Please transcribe a section of the izy repository page, beginning at the words "Python functions and" and stopping after "and import :)".

Selected passage:
== Segment start ==
Skip to content

tabasy/izy

Folders and files

NameName
Last commit message
Last commit date

Latest commit

 

History

60 Commits
 
 
 
 
 
 
 
 
 
 
 
 
 
 
 
 
 
 
 
 
 
 

Repository files navigation

izy

Python functions and classes that make it even easier! You will wonder why these are not already built-in in python! :)

You can skip README and follow (and run) its equivalent demo notebook.

The sooner you pip install izy, the less time you waste! Just 3 keystrokes to install and import :)

pip install izy

Now that you have it, here are the functionalities:

Sorting

Some operations like argsort need 1 or 2 lines to implement in python, but the code is not pythonically readable as it should be. Some other functions like topk are somehow hidden in the built-in modules, which we expose with ease!

Let us have a big list of numbers and give it an izy try:

from izy import *

mylist = [4.2, 10, -8, 0, 4, 33, 6, 97, 1, 6., 41, -6, 0.0]

>>> topk(mylist, 4)
[97, 41, 33, 10]

>>> topk(mylist, -3)     # as you would expect
[-8, -6, 0]

>>> argmin(mylist), argmax(mylist)
(2, 7)

>>> argsort(mylist)
[2, 11, 3, 12, 8, 4, 0, 6, 9, 1, 5, 10, 7]

>>> descending(mylist)   # I like it more than sorted(x, reverse=True)
== Segment end ==
Raw data:
== Segment start ==
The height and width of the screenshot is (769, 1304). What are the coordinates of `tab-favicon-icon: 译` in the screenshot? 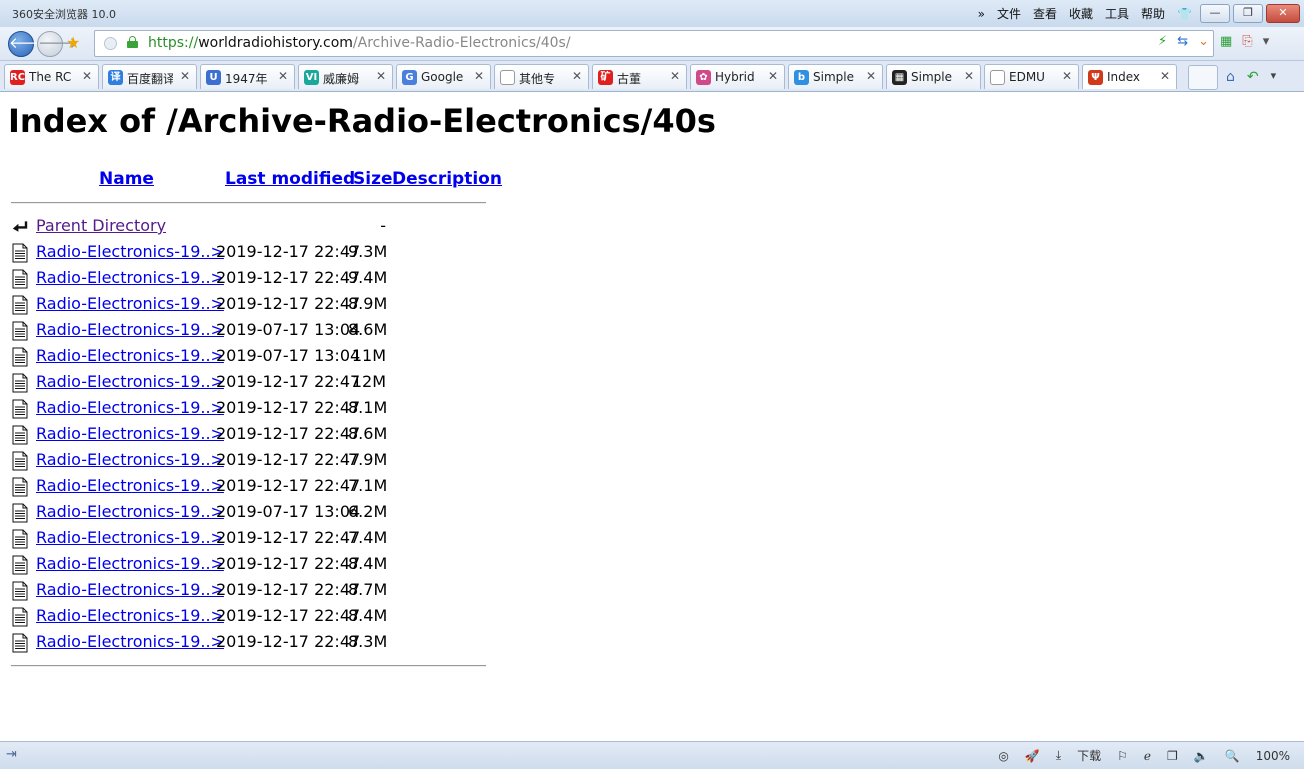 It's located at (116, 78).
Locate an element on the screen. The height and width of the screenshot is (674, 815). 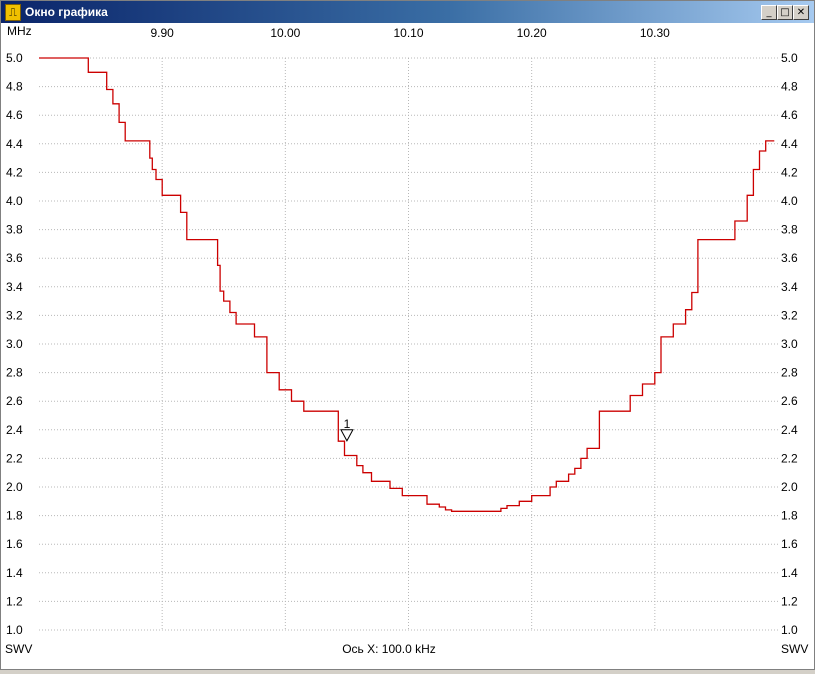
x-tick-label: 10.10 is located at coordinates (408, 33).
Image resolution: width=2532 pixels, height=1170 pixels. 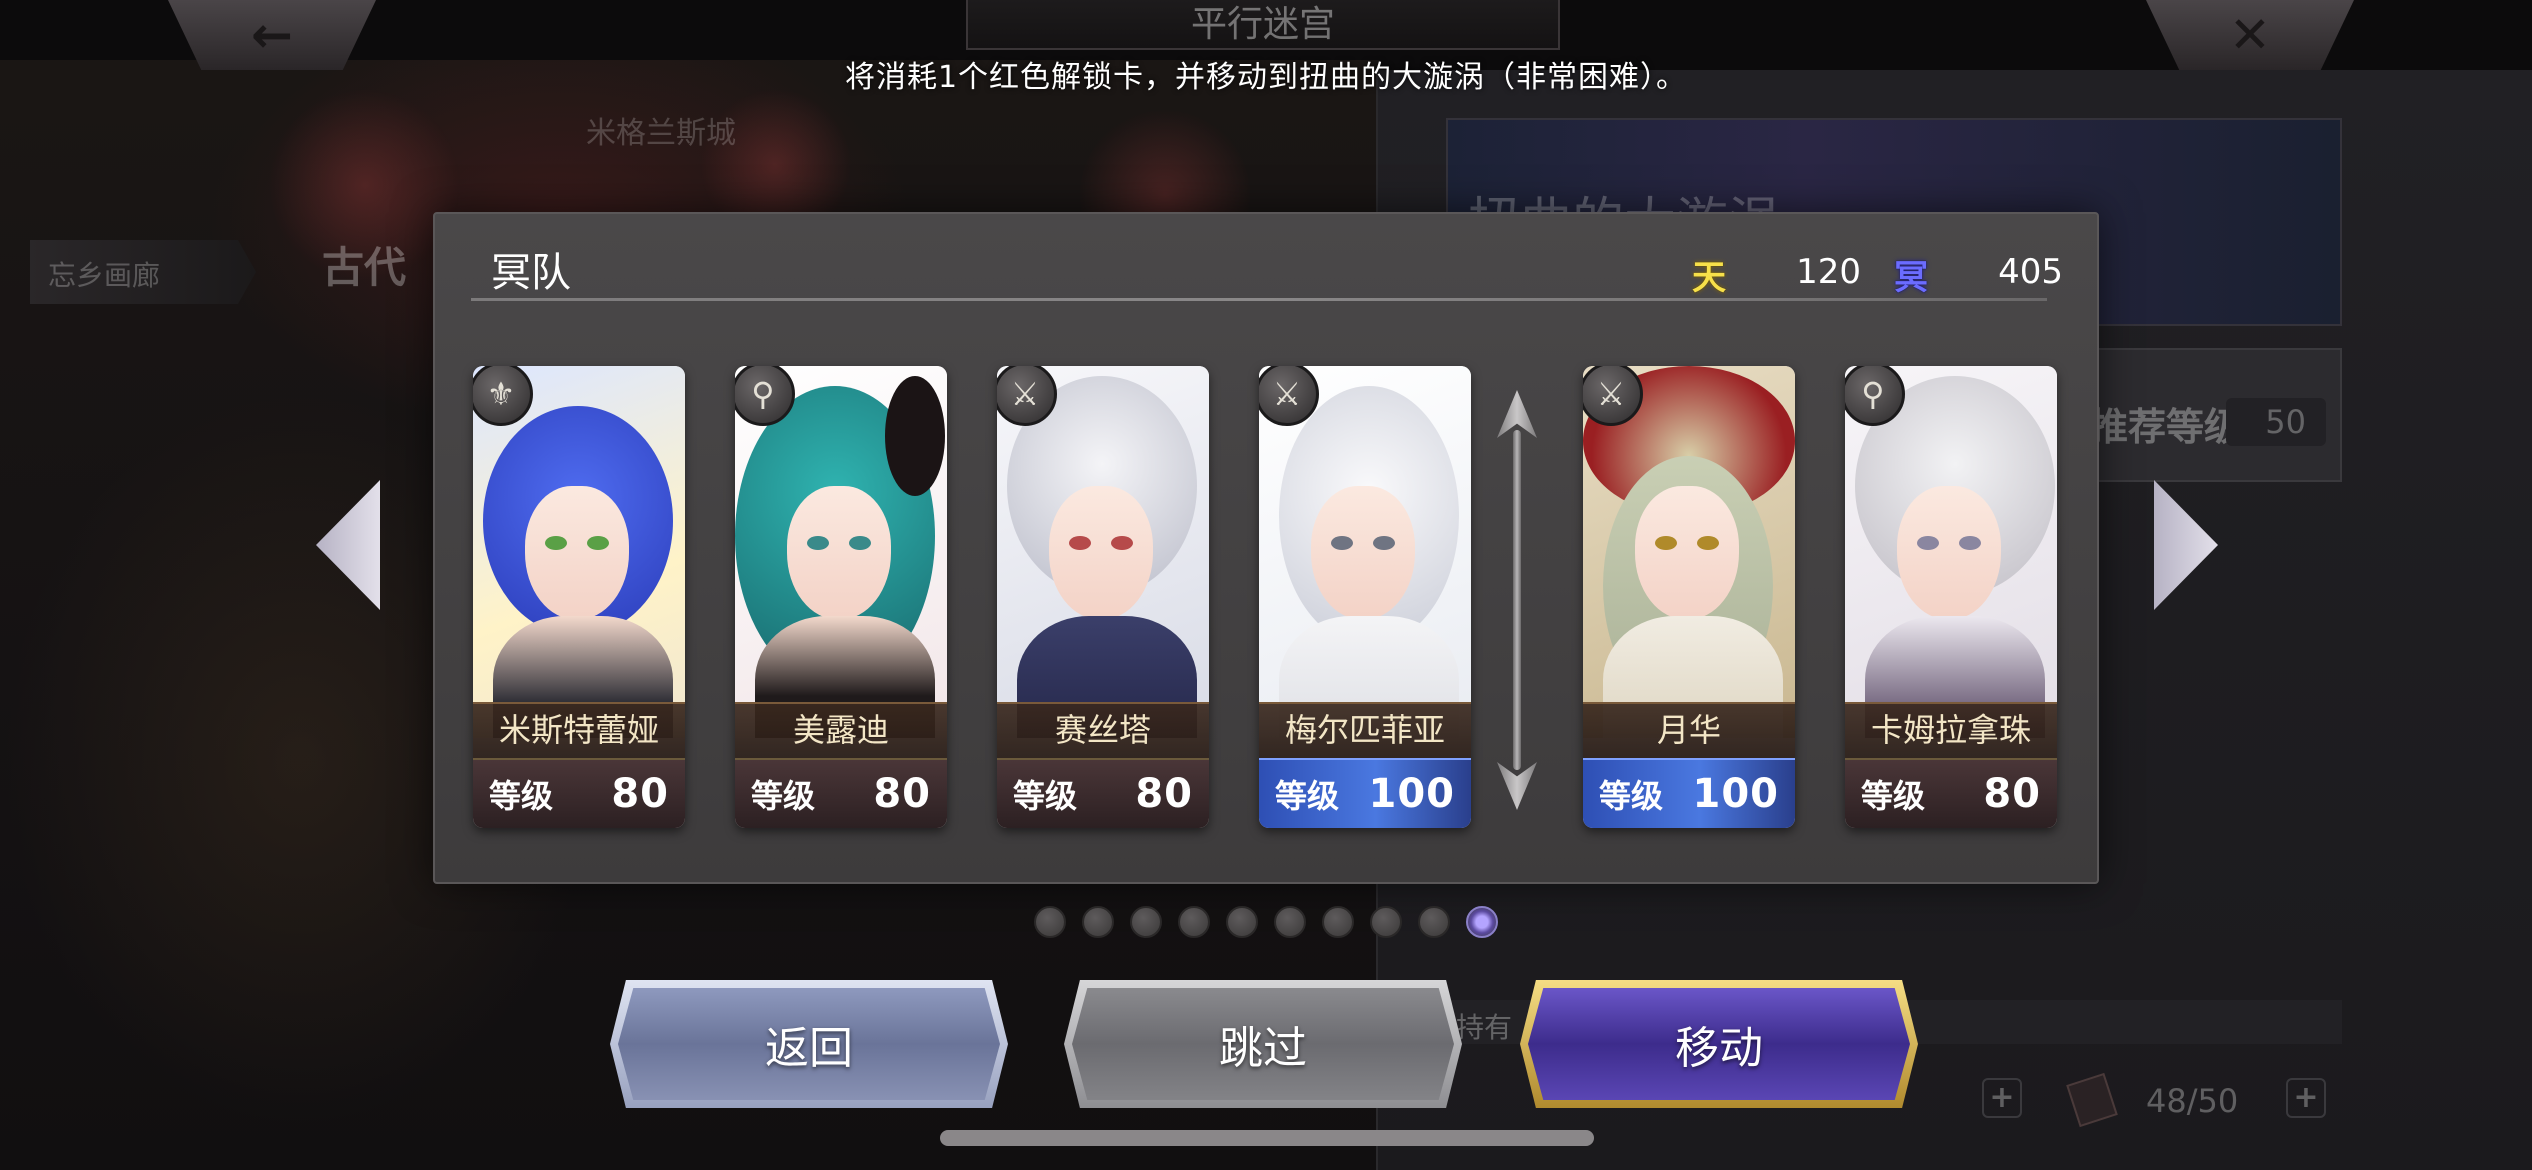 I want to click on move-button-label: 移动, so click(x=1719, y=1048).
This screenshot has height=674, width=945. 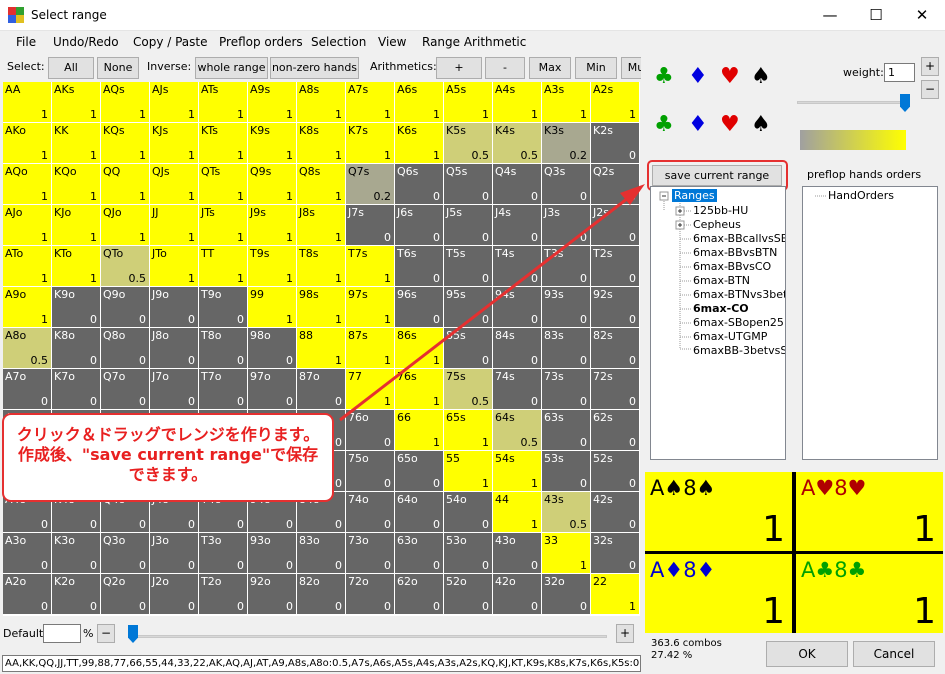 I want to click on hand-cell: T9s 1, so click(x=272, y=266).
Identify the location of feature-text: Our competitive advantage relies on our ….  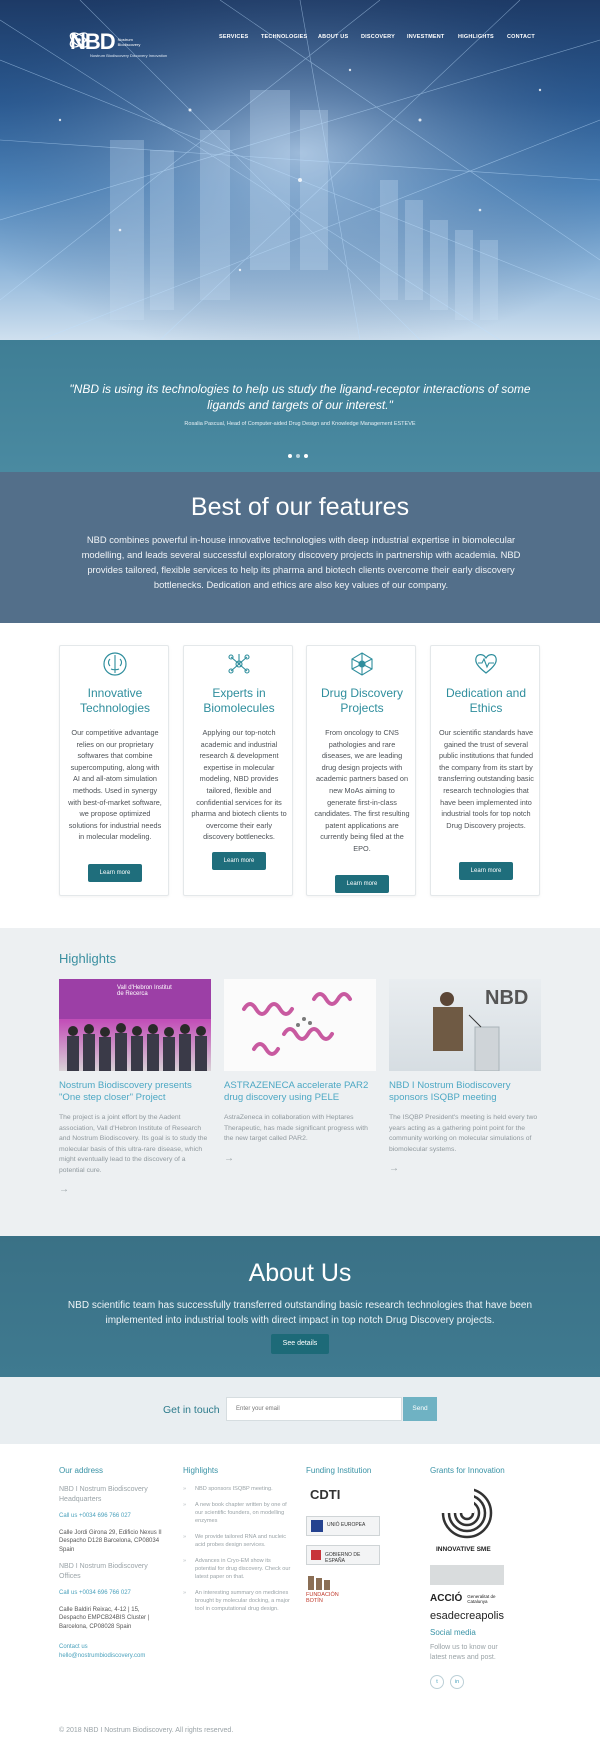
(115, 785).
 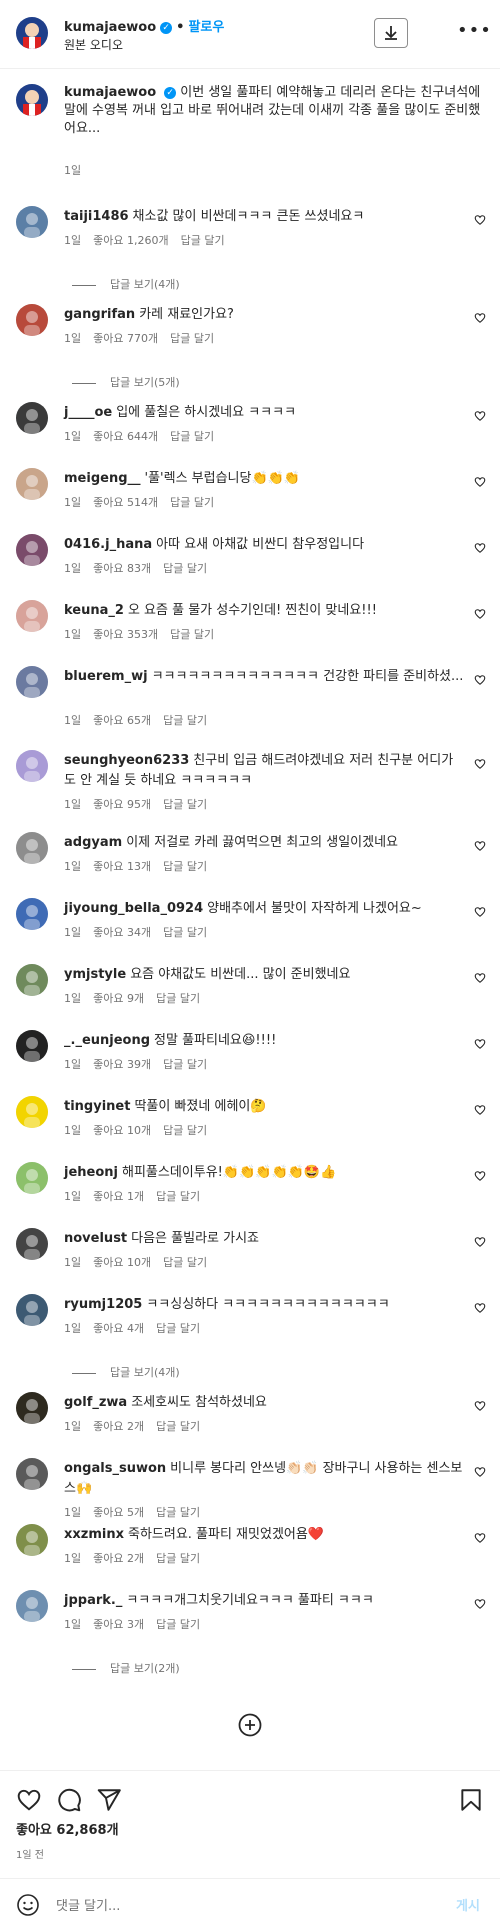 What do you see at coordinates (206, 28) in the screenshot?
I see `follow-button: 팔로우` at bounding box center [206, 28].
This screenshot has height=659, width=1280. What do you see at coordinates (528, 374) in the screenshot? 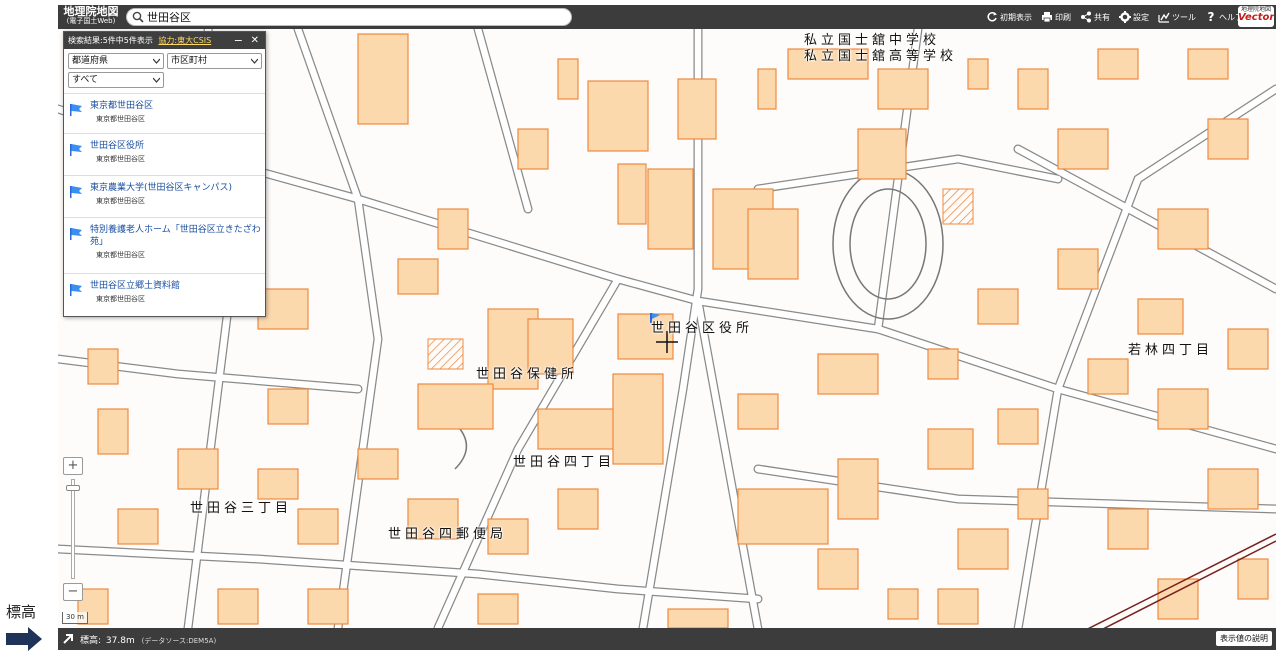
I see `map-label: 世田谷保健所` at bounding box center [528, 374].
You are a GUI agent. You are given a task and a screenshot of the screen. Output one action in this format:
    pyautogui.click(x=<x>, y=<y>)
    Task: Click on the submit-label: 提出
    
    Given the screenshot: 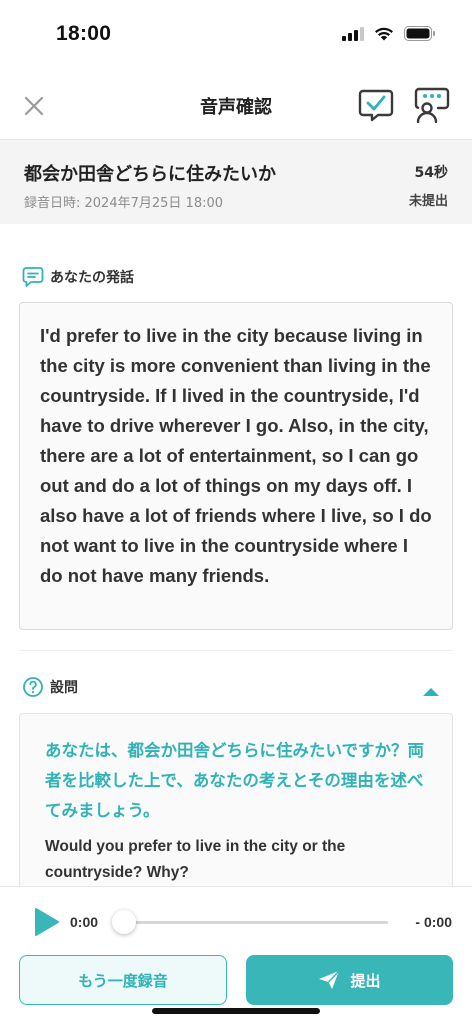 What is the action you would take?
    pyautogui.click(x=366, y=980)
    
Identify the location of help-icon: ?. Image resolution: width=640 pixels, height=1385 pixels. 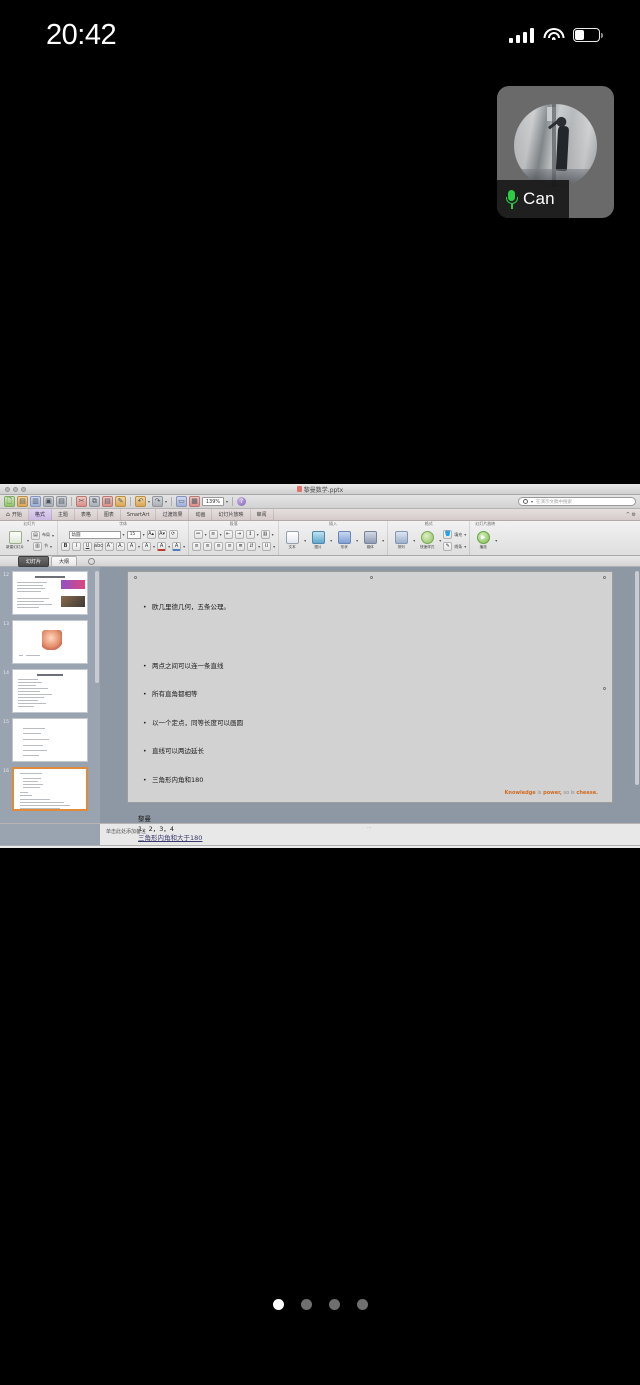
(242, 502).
== Segment end ==
Response to this exercise:
Python functions and classes that make it even easier! You will wonder why these are not already built-in in python! :)

You can skip README and follow (and run) its equivalent demo notebook.

The sooner you pip install izy, the less time you waste! Just 3 keystrokes to install and import :)